Domestic opposition to the war in Russia has caused an exodus of tech workers, and Russian semiconductor chips are scarce because of sanctions imposed on the country. These are significant problems, but advanced AI is not required to give weapons autonomous lethal capabilities in all categories, only a willingness to delegate decisions and give military machines freedom to act. For example, the Israeli-built Harpy unmanned weapon that lurks in the air hunting for enemy radar signals to attack has been around since the late 1980s. The KUB-BLA and the Lancet are two drones made by Kalashnikov. According to Rostec executive Mikhail Voevodsky, the Lancet is a Russian analogue to the more recent Harpy-2.’
The Lancet is a multipurpose weapon with precision strike capabilities. The weapon system consists of reconnaissance, navigation, and communications modules. It can autonomously locate and strike targets without ground or sea-based infrastructure.

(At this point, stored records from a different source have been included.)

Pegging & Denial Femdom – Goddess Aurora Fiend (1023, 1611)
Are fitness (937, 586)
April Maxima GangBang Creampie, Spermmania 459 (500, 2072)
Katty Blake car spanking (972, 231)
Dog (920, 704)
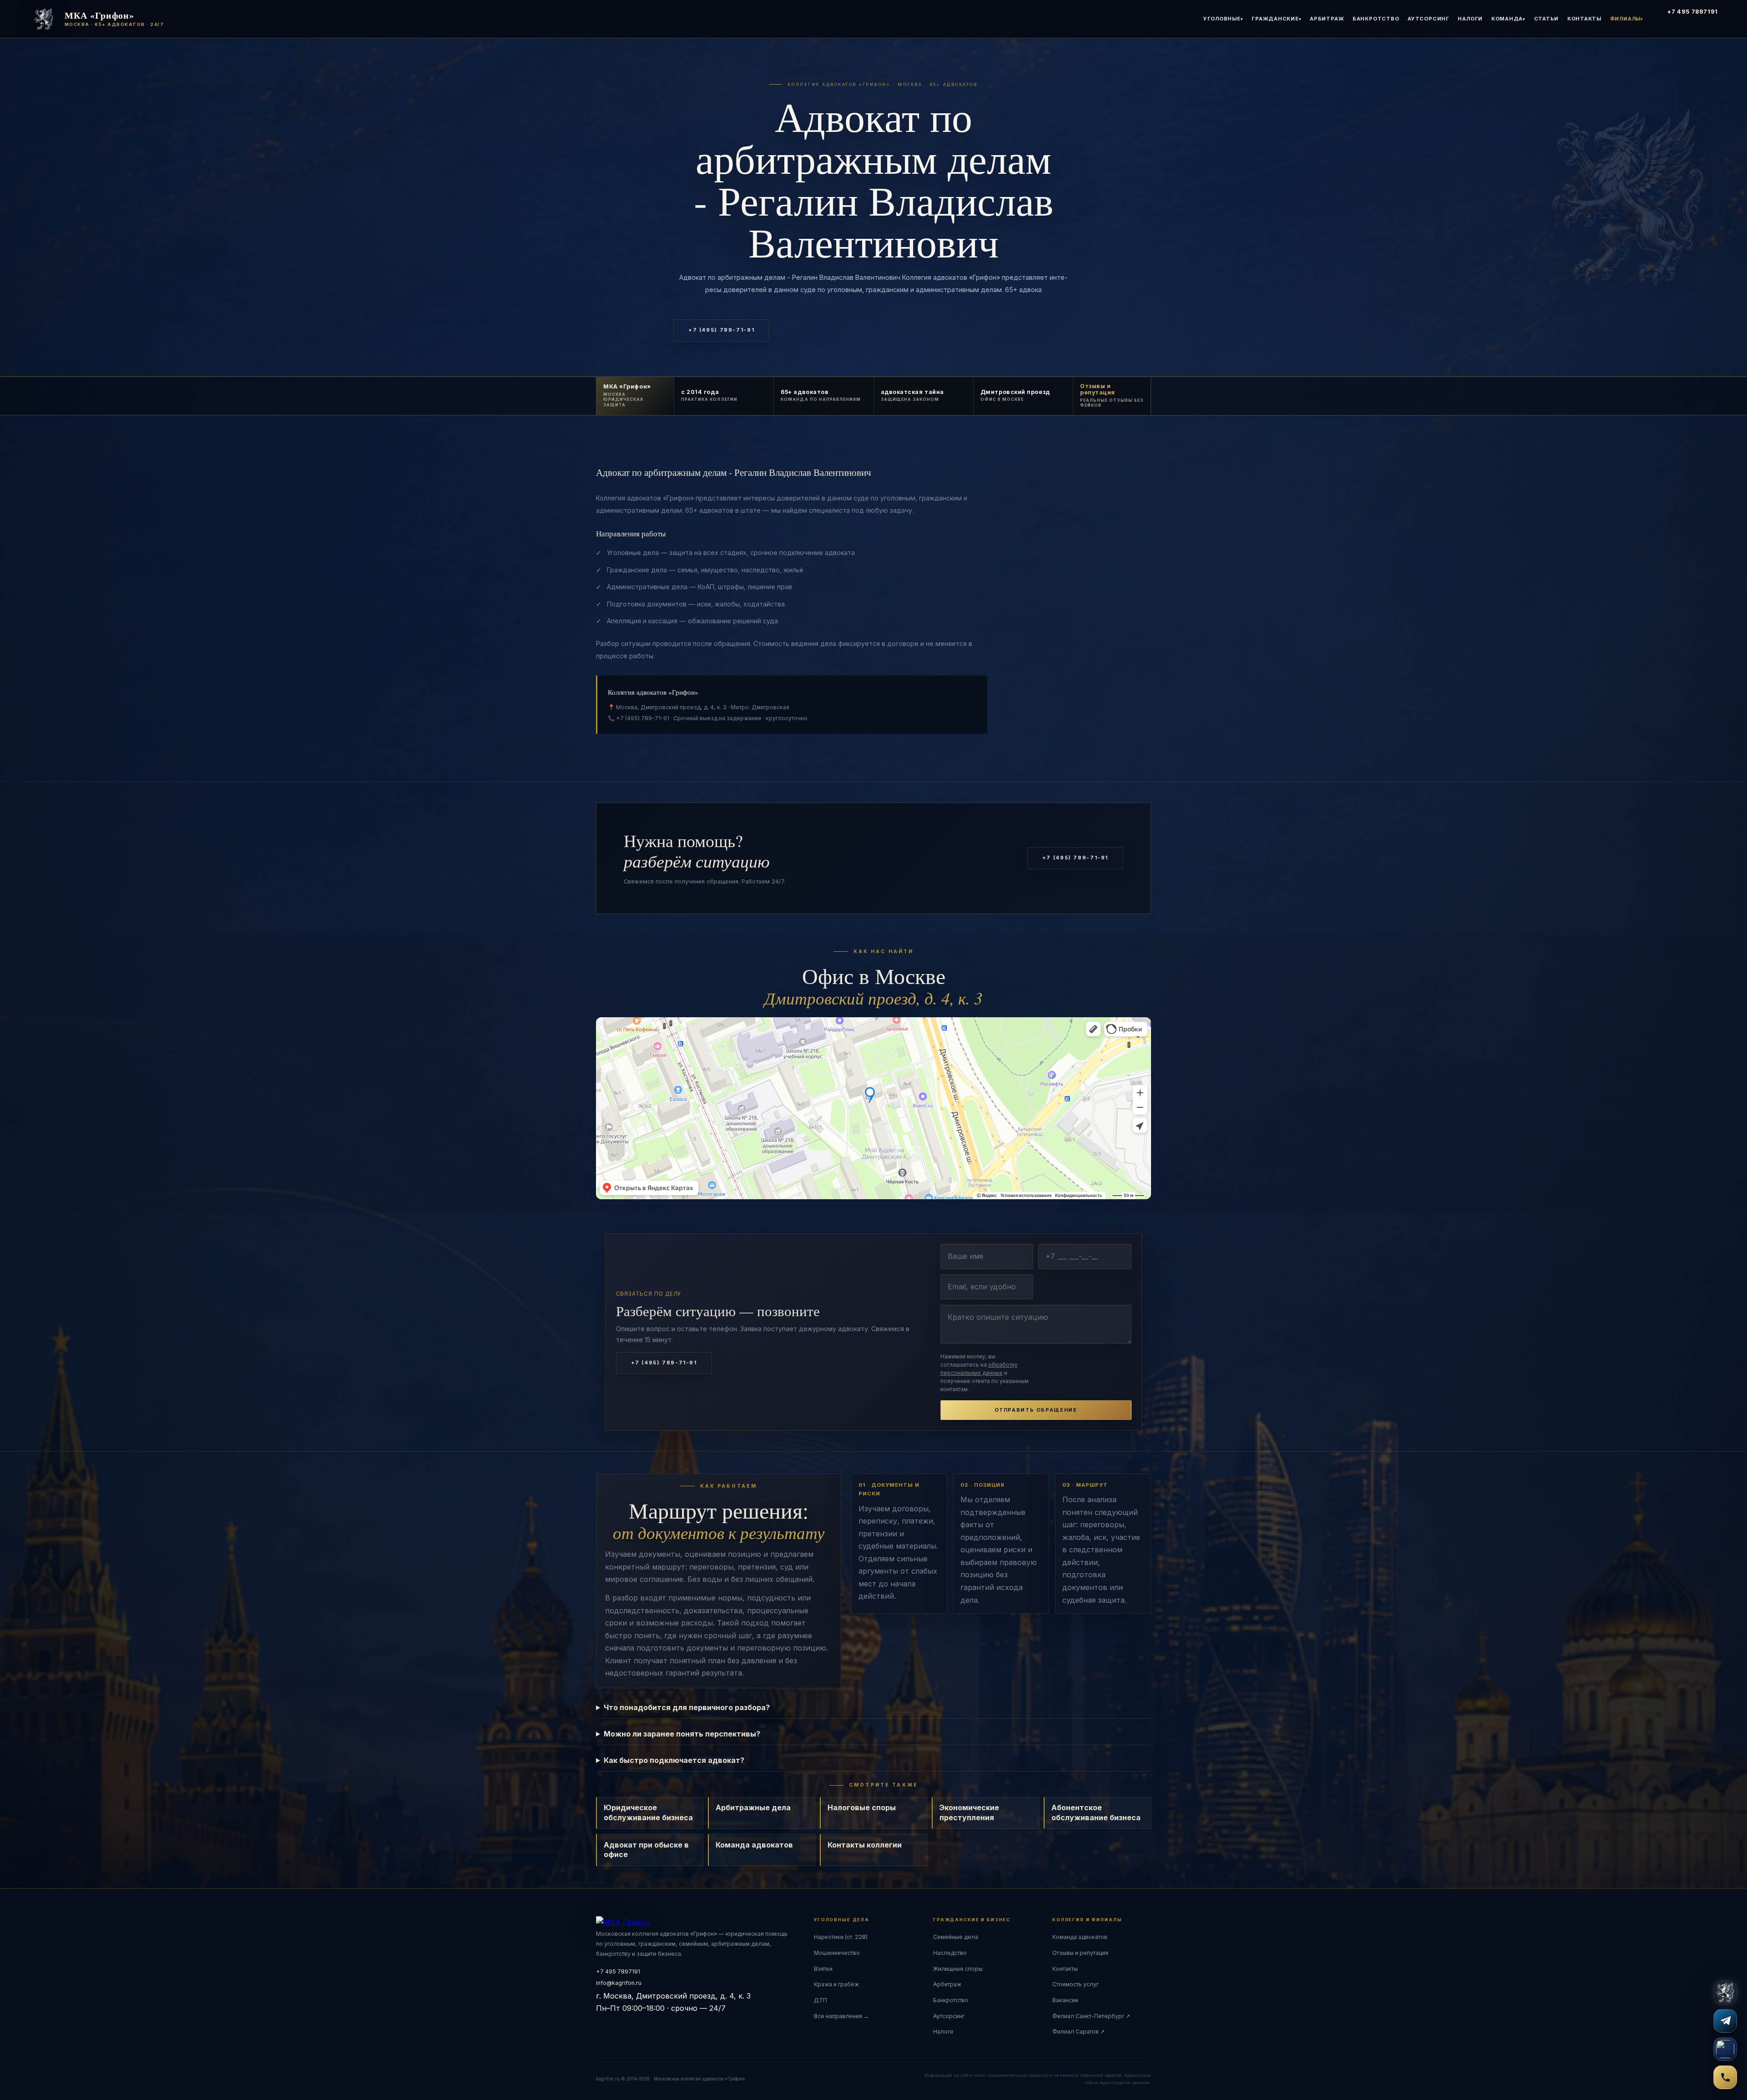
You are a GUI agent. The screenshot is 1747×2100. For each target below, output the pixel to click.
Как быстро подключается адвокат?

The Kalashnikov Lancet seems to be a remote-controlled or independent combat weapon based on user demands. The Russian military has already used the Lancet in Syria in its autonomous mode, but observers have not yet ascertained whether it is being utilized in Ukraine. Nevertheless, if the system performs as advertised by Kalashnikov, Russia will likely be eager to use the Lancet’s autonomous weapon functionality once it is spotted in the country.
We Still Have to Prepare for this Possibility
Even though many experts predicted that drones would be effective in counterinsurgency operations in the Ukrainian war, they had been viewed as beneficial in many situations before the war; drones were effective against technologically advanced adversaries such as Russia. However, in military technology competitions, every move is countered by another. Since many analysts believe that one of the drone weapons’ current weaknesses is the reliance on a high-bandwidth communications link to their human remote controllers, further jamming and electronic warfare systems will be deployed on both sides of the Ukrainian war for many more months or years. As a result, both sides will seek higher levels of autonomy in their drone weapons.

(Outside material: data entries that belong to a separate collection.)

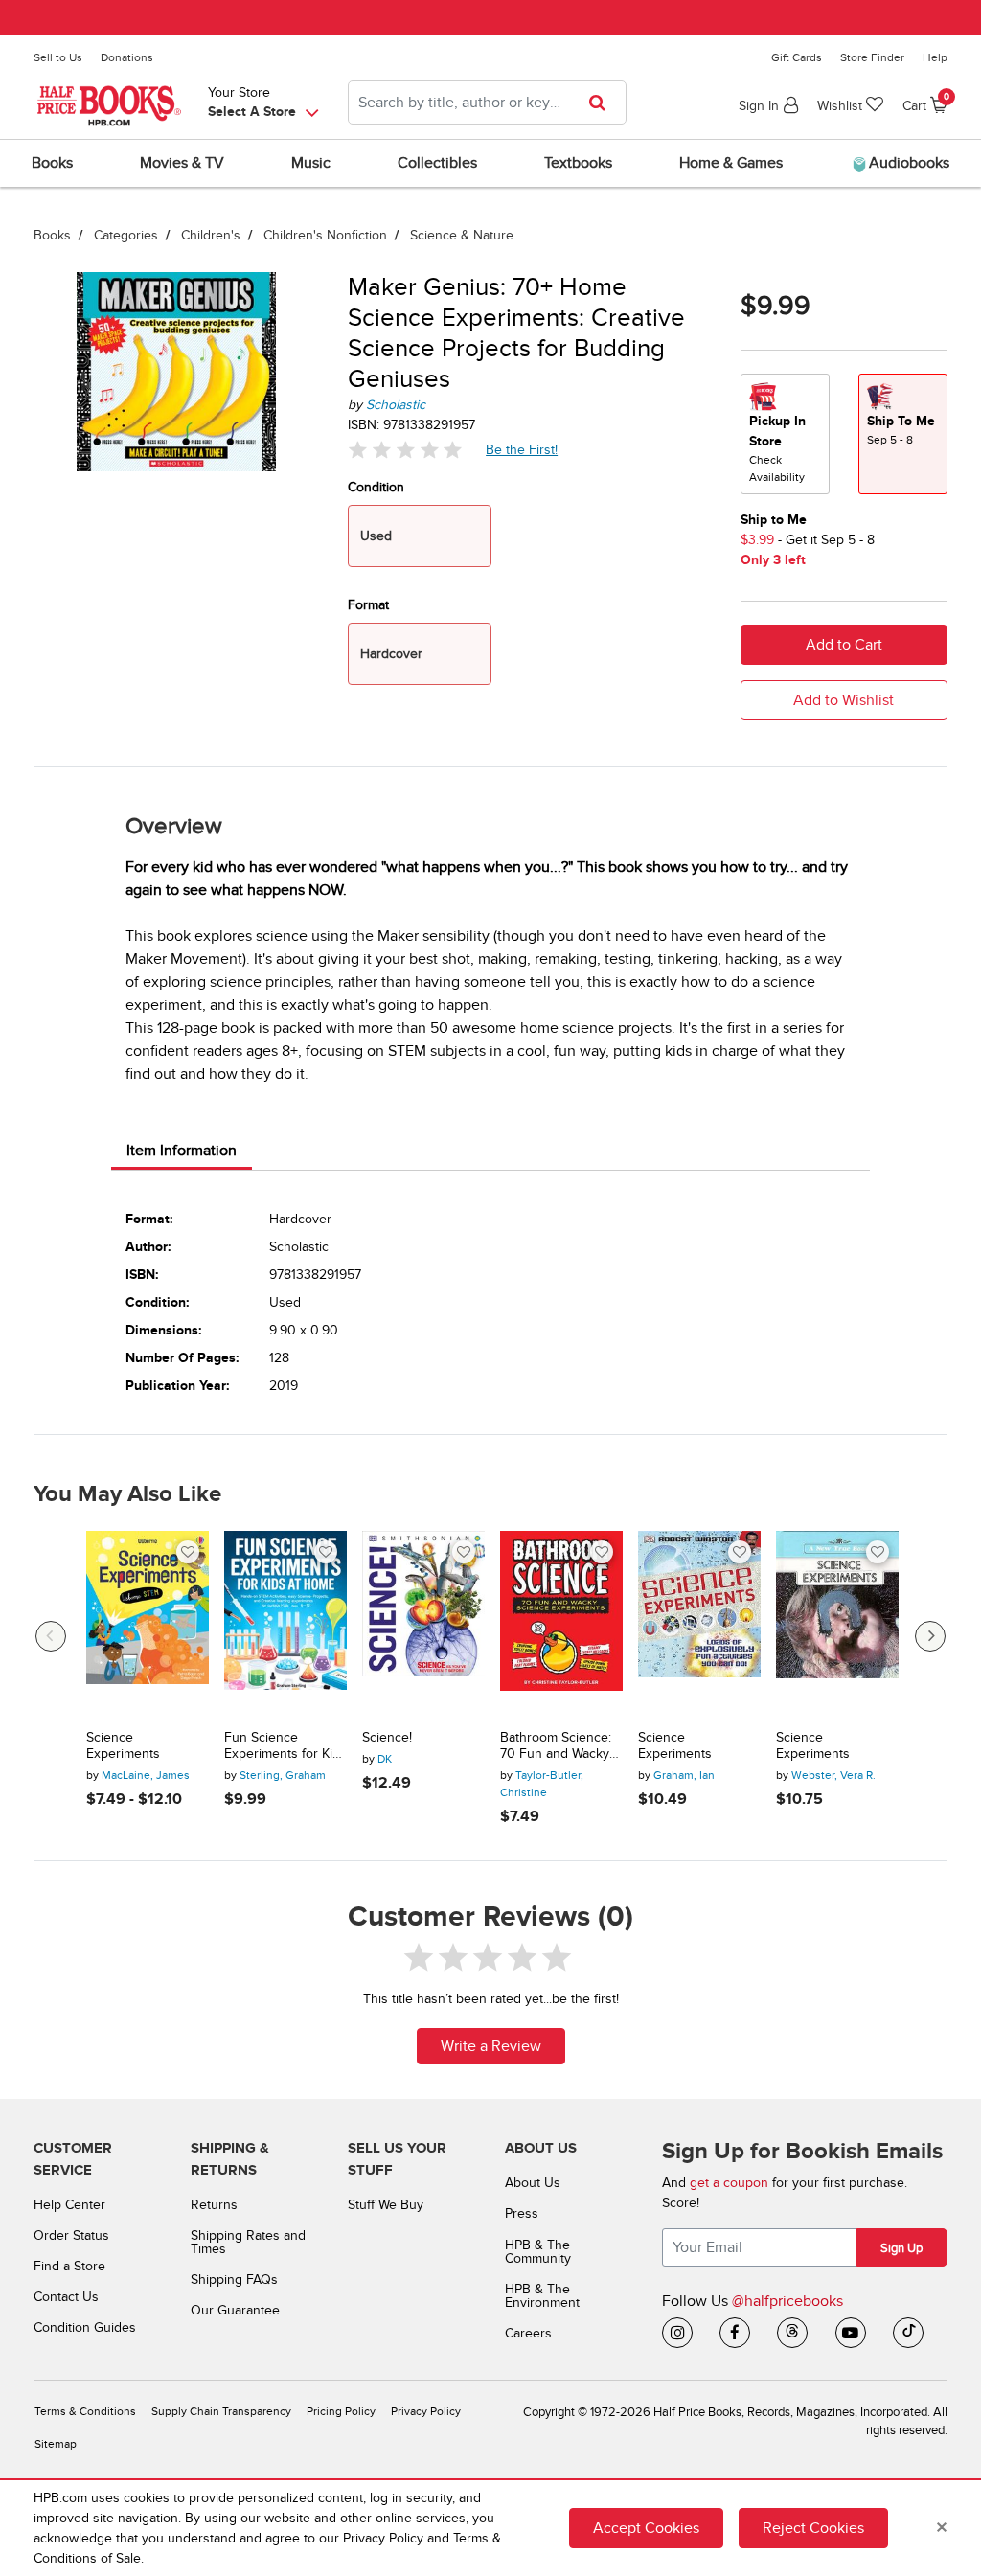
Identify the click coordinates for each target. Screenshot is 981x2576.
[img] (405, 450)
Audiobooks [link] (907, 162)
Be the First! (522, 449)
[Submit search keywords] (603, 102)
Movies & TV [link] (182, 162)
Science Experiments (123, 1746)
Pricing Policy (341, 2412)
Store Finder (872, 57)
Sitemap (55, 2444)
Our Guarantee (235, 2310)
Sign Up (901, 2248)
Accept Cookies (646, 2528)
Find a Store (69, 2266)
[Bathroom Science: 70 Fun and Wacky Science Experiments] (561, 1623)
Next (930, 1636)
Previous (50, 1636)
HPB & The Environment (542, 2296)
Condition (376, 487)
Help (935, 57)
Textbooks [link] (578, 162)
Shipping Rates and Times (248, 2242)
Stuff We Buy (385, 2205)
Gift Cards (796, 57)
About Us (532, 2183)
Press (521, 2213)
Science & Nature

While most nations worldwide have been cautious about the development and use of autonomous weapons, Russia has acted as a stubborn obstructionist through years of UN expert discussions on the subject. The majority of nations around the world have been cautious about the introduction of military AI. Much of the AI ethics and autonomous weapons debate has concentrated on whether AI increases the risk of unintentional and harmful accidents. The Russian invasion of Ukraine, a country that has been invaded unprovoked, is a tragic reminder that, although unintentional harm to civilians is a real tragedy, the problem of intentional harm to civilians is unsolved. The Russian military has frequently attacked residential areas, hospitals, and humanitarian institutions.
Russia’s human soldiers in Ukraine have reportedly deserted in large numbers and suffered heavy losses. Vladimir Putin would almost certainly employ autonomous weapons in battle if he thought it would give him an advantage, given the frustrations faced by human soldiers.
But we must start thinking about how to ensure that he does not.